§ **任务 A**:
在这篇帖子里,appVersion 可以取哪两个值?

菜鸟,经过半天的摸索,终于找到抓取苹果商店应用评论的方法了
1.抓取以下信息的URL = https://itunes.apple.com/cn/customer-reviews/id442673238?dataOnly=true&displayable-kind=11&appVersion=current;
2.抓取评论的URL = https://itunes.apple.com/WebObjects/MZStore.woa/wa/userReviewsRow?id=442673238&displayable-kind=11&startIndex=0&endIndex=100&sort=1&appVersion=current;
注意:以上只要笔记为红色的部分,是可变部分,其中:id是苹果商店的id,appVersion是指抓取的评论是当前版本还是所有有两个值(current、all)
startIndex,endIndex是分页抓取
我使用的方法是用php模拟抓取,记得http头信息一定加上。
不喜欢废话,我的php代码大概是这样的,只是提供部分代码,大概逻辑就是这样的
//拿评论总量 及 评分
$remote_url = "https://itunes.apple.com/cn/customer-reviews/id442673238?dataOnly=true&displayable-kind=11&appVersion=current";
$util = new Utils();
$httpheader = array("iTunes/11.1.3 (Windows; Microsoft Windows 7 x64 Ultimate Edition (Build 7600)) AppleWebKit/536.30.1",
"Accept-Language:zh-CN,zh;q=0.8",
"X-Apple-Store-Front:143465-19,17",
"X-Apple-Tz:28800",
"Host:itunes.apple.com",
"Accept-Encoding: gzip;q=1.0, identity; q=0.5, *;q=0"

§ **展示数据**:

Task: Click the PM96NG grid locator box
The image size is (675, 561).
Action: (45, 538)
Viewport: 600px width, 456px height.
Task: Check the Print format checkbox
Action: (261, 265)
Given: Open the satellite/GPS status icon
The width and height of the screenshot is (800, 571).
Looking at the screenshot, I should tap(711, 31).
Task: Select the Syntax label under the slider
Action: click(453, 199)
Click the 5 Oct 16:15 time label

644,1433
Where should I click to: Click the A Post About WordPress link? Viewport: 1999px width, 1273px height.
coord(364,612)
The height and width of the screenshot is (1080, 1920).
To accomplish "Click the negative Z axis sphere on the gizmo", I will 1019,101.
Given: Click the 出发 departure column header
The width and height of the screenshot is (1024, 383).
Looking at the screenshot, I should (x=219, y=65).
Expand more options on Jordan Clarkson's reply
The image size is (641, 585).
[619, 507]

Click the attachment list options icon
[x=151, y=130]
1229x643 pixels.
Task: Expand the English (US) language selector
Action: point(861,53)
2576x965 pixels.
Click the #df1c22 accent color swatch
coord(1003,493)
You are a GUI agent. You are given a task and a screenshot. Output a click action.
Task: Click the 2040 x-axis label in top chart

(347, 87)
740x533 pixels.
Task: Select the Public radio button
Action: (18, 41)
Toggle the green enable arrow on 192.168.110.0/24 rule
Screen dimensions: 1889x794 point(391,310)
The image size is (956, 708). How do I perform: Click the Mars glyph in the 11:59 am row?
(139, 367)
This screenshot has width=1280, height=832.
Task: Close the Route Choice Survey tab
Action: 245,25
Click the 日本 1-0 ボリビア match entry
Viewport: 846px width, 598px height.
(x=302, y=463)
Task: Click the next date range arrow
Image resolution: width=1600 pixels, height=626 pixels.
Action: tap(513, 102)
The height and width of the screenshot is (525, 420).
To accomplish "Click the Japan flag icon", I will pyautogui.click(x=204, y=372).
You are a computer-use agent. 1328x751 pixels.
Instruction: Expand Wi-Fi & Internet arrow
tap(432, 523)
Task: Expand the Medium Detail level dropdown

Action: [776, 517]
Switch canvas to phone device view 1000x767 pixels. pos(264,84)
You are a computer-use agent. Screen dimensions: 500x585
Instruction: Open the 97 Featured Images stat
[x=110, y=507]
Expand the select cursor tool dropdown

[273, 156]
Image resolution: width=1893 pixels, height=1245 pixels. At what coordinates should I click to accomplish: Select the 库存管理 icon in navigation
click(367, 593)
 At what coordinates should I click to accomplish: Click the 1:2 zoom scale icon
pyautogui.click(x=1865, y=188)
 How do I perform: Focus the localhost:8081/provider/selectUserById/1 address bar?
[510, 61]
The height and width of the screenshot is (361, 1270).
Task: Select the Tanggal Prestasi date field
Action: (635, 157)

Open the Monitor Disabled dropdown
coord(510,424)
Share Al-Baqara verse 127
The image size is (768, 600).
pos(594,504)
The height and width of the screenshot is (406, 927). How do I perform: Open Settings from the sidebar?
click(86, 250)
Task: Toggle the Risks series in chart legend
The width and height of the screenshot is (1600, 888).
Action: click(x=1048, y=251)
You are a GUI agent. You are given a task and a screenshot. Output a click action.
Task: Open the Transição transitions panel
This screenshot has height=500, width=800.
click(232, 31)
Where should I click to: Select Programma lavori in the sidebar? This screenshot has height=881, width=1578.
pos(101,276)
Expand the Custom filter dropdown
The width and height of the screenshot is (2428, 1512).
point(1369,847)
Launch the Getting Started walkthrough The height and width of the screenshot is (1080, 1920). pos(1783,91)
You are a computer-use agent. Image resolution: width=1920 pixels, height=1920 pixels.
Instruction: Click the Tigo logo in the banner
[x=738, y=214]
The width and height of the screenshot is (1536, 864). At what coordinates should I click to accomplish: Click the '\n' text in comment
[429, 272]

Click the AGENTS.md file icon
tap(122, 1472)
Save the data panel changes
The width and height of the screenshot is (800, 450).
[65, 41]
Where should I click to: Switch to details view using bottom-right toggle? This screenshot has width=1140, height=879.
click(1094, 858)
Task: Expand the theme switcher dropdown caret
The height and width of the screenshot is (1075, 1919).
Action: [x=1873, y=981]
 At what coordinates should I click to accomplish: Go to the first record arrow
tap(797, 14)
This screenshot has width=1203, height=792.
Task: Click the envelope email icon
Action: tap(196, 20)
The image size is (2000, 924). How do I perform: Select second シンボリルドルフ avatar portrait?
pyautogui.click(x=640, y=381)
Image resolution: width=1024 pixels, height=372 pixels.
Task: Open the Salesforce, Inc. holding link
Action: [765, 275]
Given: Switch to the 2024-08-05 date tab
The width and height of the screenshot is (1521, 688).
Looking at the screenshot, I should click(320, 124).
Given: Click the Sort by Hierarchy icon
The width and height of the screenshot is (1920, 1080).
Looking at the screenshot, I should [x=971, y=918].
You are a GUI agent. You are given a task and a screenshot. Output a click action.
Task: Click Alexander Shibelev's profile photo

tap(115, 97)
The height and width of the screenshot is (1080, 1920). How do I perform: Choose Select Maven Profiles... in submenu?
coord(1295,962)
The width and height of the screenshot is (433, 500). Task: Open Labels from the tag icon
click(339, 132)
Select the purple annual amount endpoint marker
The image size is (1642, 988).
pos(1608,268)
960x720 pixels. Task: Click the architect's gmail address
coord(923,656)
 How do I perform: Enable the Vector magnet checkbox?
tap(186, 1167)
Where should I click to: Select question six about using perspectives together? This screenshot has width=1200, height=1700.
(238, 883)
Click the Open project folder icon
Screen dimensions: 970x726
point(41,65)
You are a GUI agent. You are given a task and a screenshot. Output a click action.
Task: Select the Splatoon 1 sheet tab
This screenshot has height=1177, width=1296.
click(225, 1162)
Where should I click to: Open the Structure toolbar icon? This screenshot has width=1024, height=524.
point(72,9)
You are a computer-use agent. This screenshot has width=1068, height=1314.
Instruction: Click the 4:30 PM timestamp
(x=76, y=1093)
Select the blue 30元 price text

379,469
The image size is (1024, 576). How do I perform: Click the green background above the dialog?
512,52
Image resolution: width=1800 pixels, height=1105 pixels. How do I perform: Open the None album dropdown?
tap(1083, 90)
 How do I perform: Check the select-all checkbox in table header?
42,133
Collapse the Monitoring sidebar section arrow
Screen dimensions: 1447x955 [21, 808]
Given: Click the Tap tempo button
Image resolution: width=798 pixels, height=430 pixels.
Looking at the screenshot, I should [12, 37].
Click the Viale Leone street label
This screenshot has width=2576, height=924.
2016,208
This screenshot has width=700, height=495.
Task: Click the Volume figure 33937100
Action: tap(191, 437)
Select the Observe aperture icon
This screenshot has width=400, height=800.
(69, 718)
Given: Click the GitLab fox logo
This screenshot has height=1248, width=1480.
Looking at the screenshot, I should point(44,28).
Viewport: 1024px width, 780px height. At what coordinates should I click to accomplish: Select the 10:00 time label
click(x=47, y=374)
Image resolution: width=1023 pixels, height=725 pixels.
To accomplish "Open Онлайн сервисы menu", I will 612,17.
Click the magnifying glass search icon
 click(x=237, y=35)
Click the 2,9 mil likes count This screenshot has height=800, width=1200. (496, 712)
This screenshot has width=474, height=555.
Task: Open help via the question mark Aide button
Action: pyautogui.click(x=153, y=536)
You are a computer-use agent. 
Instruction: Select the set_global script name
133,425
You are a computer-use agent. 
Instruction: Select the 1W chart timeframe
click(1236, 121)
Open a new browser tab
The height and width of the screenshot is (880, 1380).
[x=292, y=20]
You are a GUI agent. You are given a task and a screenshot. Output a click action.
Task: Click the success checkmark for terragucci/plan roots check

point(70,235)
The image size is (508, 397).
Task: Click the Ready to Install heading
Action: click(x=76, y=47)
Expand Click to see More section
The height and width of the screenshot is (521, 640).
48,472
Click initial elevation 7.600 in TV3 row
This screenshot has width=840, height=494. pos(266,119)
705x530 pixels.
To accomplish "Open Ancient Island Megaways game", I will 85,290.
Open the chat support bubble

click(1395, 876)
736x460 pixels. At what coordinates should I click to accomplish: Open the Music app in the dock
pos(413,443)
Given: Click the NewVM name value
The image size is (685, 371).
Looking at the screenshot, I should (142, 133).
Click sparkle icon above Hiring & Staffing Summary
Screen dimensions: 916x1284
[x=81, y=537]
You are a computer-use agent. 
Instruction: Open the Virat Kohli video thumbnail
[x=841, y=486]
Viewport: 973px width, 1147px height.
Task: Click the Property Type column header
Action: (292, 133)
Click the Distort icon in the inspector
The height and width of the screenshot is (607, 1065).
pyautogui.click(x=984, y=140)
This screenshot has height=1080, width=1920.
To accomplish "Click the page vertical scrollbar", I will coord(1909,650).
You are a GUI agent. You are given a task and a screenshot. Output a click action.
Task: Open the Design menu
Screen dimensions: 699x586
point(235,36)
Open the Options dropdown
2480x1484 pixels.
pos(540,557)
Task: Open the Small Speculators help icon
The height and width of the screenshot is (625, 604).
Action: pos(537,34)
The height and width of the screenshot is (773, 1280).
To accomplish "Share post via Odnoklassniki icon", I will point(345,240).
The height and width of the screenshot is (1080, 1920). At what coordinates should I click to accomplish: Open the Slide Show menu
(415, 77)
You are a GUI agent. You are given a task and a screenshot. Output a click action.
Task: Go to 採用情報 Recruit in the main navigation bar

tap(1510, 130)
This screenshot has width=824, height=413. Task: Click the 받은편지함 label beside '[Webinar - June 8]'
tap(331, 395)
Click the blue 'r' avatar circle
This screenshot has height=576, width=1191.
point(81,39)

§ **任务 B**:
把列表从第一行到含有"Action: (261, 265)"的那一行为止重写一遍,两头的行都包括在内,把其中的"grid locator"换成"map locator",其他内容不动。

§ **任务回答 A**:
current 和 all。

§ **任务回答 B**:
Task: Click the PM96NG map locator box
The image size is (675, 561).
Action: (45, 538)
Viewport: 600px width, 456px height.
Task: Check the Print format checkbox
Action: (261, 265)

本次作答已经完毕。